Configuring the ForgeRock Identity Platform™ in a DevOps Environment (FR-523)
This expert-led workshop guides students through the deployment of the ForgeRock Identity Platform™ (the Platform) on a Kubernetes cluster running in Google Kubernetes Environment (GKE).
The workshop initially describes how to use the ForgeRock Cloud Developer’s Kit (CDK) to deploy a sample configuration of the Platform, which includes ForgeRock® Access Management (AM) and ForgeRock® Identity Management (IDM), which share ForgeRock® Directory Service (DS) as an identity store.
The CDK is used to configure the Platform and redeploy the updated configuration in an existing Kubernetes cluster.
Students then create a new cluster using Pulumi tools and deploy the Platform by following the Cloud Deployment Model (CDM). Monitoring add-ons tools are included with the CDM example. The skills gained by performing deployments with the CDK and CDM reference examples, help you identify the Kubernetes cluster and the Platform configuration requirements needed for preparation to move deployments into other environments, such as test and production.
The last chapter of the workshop explores how to migrate the ForgeRock Entertainment Company (FEC) portal configuration from the IDM Core Concepts course to Kubernetes.
This workshop uses the ForgeRock DevOps documentation set as a reference for the hands-on labs instead of providing a dedicated Student Workbook, as offered with the Core Concepts courses. You will work with the instructor to improvise any steps that are necessary for the given lab environment.
Also, it is important that you have already successfully completed the relevant ForgeRock Core Concepts courses before attending this workshop. It is beneficial that you also have experience working with DevOps technology such as Kubernetes, Skaffold, Kustomize, Git, among other related tools.
Note: Revision B of this course is based on the DevOps 6.5 documentation.
This workshop is aimed at technical audiences who are responsible for deploying and managing the Platform on Kubernetes. This includes, but is not limited to, those with the following responsibilities:
- Developers who are responsible for deploying and configuring the Platform in a DevOps development environment, and helping others migrate those deployments to production.
- Other technical audiences, such as system integrators, consultants, architects, administrators, and sales/support engineers who need to learn how to plan deployments and configure clusters suitable for deploying the Platform in the cloud.
Upon completion of this course, you should be able to:
- Introduce the Platform and deploy a default configuration using DevOps techniques.
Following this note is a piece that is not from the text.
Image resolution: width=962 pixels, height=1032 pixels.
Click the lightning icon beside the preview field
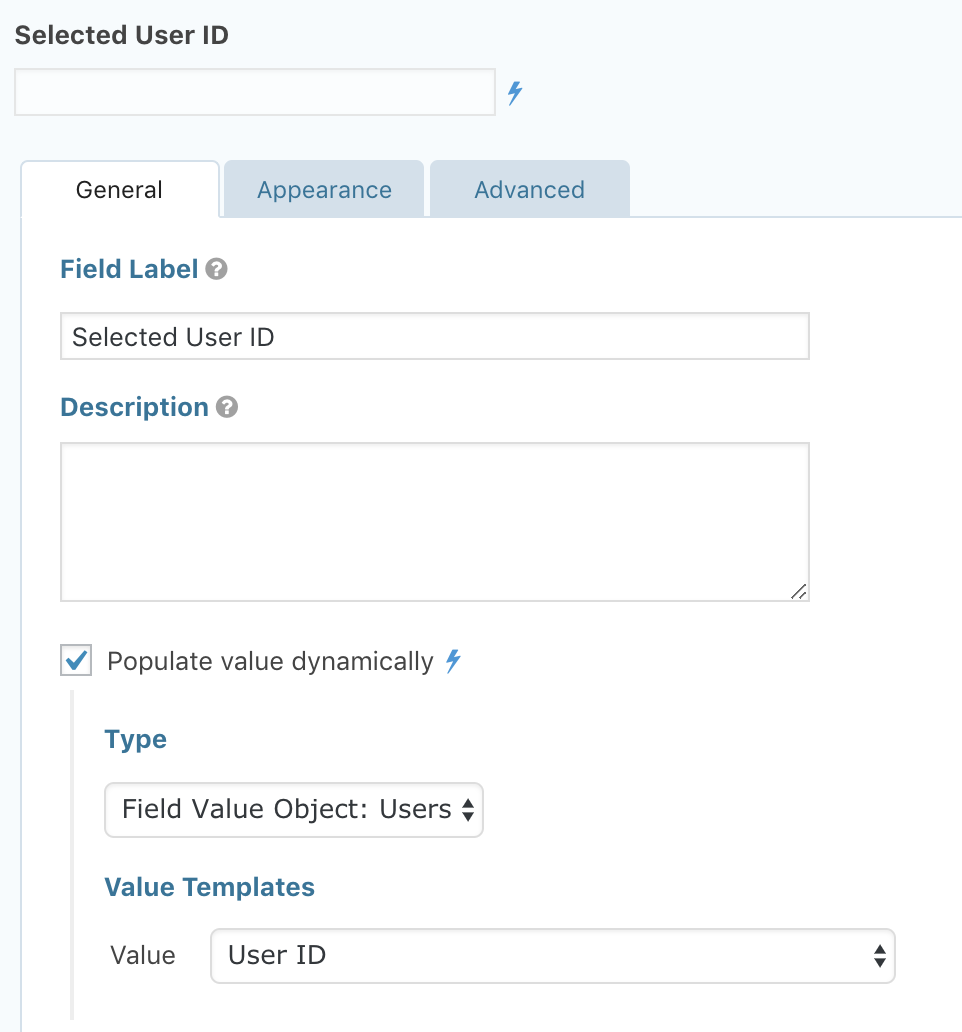click(x=515, y=94)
- Configure the Platform using the Cloud Developer Kit (CDK).
- Deploy a configuration of the Platform based on the Cloud Deployment Model (CDM).
- Prepare the Platform for deployment to multiple environments.
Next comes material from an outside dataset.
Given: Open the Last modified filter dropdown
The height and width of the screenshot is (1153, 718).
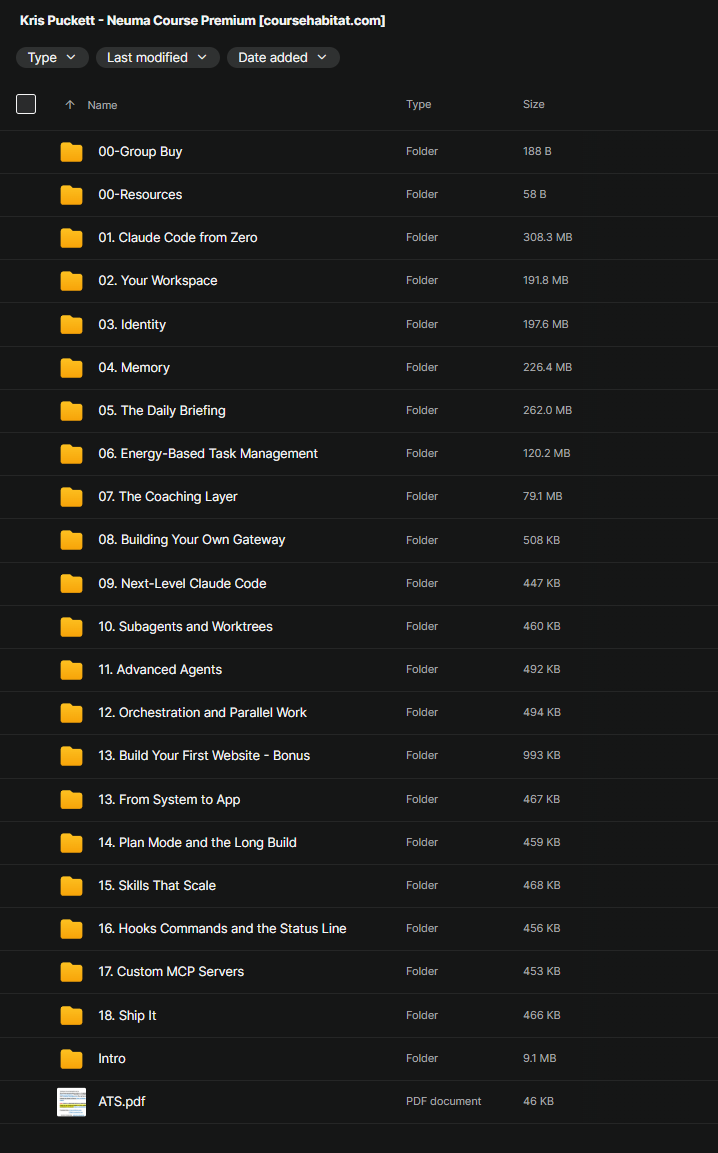Looking at the screenshot, I should click(157, 57).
- Migrate the FEC Portal sample application to Kubernetes.
The following are the prerequisites for successfully completing this course:
- Completion of the ForgeRock University [AM-400, IDM-400, DS-400, IG-400 (optional)] Core Concept courses, to ensure that you know:
- How to configure and administer DS, AM, Amster, IDM, and (optionally) ForgeRock® Identity Gateway (IG).
- How to use the appropriate commands and user interfaces for each component.
- Students should already be familiar with the following technologies and be able to use the related commands to deploy and manage software in a DevOps environment:
- kubectl command
- A cloud provider that supports Kubernetes, such as GKE, EKS, or AKS
- Optionally, Pulumi (or Terraform) for creating clusters
- Git and Git registries
Note: To deploy the Platform on Kubernetes, ForgeRock has simplified its reference cloud deployment, based on a new tool set that includes Git, Skaffold, and Kustomize, to simplify deployment to Kubernetes. The CDK and CDM examples can be used by your DevOps team to deploy and start up the Platform in a public cloud such as Amazon, Google, or Microsoft Azure.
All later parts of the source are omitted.